Switch every "Where should I click to" in the items below to "Where do I click to" and reproduce them with nothing else changed.

__WORKING DATA__
● ● ● ●

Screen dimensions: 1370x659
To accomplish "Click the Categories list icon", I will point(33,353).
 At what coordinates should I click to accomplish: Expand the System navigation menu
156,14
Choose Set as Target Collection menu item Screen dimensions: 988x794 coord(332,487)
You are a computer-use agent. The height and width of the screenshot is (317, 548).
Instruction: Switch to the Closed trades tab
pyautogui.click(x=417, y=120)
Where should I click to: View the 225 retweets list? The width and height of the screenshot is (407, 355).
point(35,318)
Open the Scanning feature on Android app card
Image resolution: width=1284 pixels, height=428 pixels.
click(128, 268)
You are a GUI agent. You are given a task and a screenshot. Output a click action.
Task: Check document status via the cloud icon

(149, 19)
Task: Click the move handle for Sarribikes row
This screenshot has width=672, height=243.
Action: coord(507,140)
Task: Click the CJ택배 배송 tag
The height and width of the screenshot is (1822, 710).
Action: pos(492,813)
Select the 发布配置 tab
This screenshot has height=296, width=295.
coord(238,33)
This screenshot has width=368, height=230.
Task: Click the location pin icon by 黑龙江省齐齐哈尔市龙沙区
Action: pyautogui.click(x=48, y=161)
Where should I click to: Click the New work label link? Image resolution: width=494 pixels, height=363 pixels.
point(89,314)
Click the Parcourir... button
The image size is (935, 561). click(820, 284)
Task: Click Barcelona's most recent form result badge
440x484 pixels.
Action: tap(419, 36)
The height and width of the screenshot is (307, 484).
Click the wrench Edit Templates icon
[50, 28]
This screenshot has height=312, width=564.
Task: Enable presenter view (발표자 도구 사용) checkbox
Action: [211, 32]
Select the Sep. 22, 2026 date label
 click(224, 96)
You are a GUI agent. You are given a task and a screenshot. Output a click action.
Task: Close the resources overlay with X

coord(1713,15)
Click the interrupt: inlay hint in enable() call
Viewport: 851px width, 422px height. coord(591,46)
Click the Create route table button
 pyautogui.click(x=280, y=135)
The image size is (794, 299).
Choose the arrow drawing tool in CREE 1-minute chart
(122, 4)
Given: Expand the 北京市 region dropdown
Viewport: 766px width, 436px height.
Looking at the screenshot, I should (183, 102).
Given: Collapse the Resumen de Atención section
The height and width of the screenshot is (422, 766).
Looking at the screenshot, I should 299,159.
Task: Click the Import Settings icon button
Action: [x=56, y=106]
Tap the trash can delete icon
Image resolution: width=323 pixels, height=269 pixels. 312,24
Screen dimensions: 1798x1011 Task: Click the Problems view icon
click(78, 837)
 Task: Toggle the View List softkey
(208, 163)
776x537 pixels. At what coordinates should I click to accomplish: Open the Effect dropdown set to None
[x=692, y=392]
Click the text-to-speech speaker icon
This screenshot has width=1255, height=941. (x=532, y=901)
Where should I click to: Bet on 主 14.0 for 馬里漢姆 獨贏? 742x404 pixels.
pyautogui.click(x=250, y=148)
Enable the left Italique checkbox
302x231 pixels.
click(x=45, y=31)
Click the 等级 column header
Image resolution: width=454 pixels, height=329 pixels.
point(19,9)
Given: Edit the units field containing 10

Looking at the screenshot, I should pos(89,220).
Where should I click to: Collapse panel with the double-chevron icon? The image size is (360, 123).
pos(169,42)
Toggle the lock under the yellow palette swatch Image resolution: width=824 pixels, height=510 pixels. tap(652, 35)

● ● ● ●

__FINISHED TASK__
Screen dimensions: 1370x659
To accomplish "Click the Categories list icon", I will point(33,353).
 At what coordinates should I click to accomplish: Expand the System navigation menu
156,14
Choose Set as Target Collection menu item Screen dimensions: 988x794 coord(332,487)
You are a computer-use agent. The height and width of the screenshot is (317, 548).
Instruction: Switch to the Closed trades tab
pyautogui.click(x=417, y=120)
Where do I click to: View the 225 retweets list? The width and height of the screenshot is (407, 355).
point(35,318)
Open the Scanning feature on Android app card
Image resolution: width=1284 pixels, height=428 pixels.
click(128, 268)
You are a GUI agent. You are given a task and a screenshot. Output a click action.
Task: Check document status via the cloud icon

(149, 19)
Task: Click the move handle for Sarribikes row
This screenshot has width=672, height=243.
Action: coord(507,140)
Task: Click the CJ택배 배송 tag
The height and width of the screenshot is (1822, 710).
Action: pos(492,813)
Select the 发布配置 tab
This screenshot has height=296, width=295.
coord(238,33)
This screenshot has width=368, height=230.
Task: Click the location pin icon by 黑龙江省齐齐哈尔市龙沙区
Action: pyautogui.click(x=48, y=161)
Where do I click to: Click the New work label link? Image resolution: width=494 pixels, height=363 pixels.
point(89,314)
Click the Parcourir... button
The image size is (935, 561). click(820, 284)
Task: Click Barcelona's most recent form result badge
440x484 pixels.
Action: tap(419, 36)
The height and width of the screenshot is (307, 484).
Click the wrench Edit Templates icon
[50, 28]
This screenshot has height=312, width=564.
Task: Enable presenter view (발표자 도구 사용) checkbox
Action: [211, 32]
Select the Sep. 22, 2026 date label
 click(224, 96)
You are a GUI agent. You are given a task and a screenshot. Output a click action.
Task: Close the resources overlay with X

coord(1713,15)
Click the interrupt: inlay hint in enable() call
Viewport: 851px width, 422px height. coord(591,46)
Click the Create route table button
 pyautogui.click(x=280, y=135)
The image size is (794, 299).
Choose the arrow drawing tool in CREE 1-minute chart
(122, 4)
Given: Expand the 北京市 region dropdown
Viewport: 766px width, 436px height.
Looking at the screenshot, I should (183, 102).
Given: Collapse the Resumen de Atención section
The height and width of the screenshot is (422, 766).
Looking at the screenshot, I should 299,159.
Task: Click the Import Settings icon button
Action: [x=56, y=106]
Tap the trash can delete icon
Image resolution: width=323 pixels, height=269 pixels. 312,24
Screen dimensions: 1798x1011 Task: Click the Problems view icon
click(78, 837)
 Task: Toggle the View List softkey
(208, 163)
776x537 pixels. At what coordinates should I click to accomplish: Open the Effect dropdown set to None
[x=692, y=392]
Click the text-to-speech speaker icon
This screenshot has width=1255, height=941. (x=532, y=901)
Where do I click to: Bet on 主 14.0 for 馬里漢姆 獨贏? 742x404 pixels.
pyautogui.click(x=250, y=148)
Enable the left Italique checkbox
302x231 pixels.
click(x=45, y=31)
Click the 等级 column header
Image resolution: width=454 pixels, height=329 pixels.
point(19,9)
Given: Edit the units field containing 10

Looking at the screenshot, I should pos(89,220).
Where do I click to: Collapse panel with the double-chevron icon? The image size is (360, 123).
pos(169,42)
Toggle the lock under the yellow palette swatch Image resolution: width=824 pixels, height=510 pixels. tap(652, 35)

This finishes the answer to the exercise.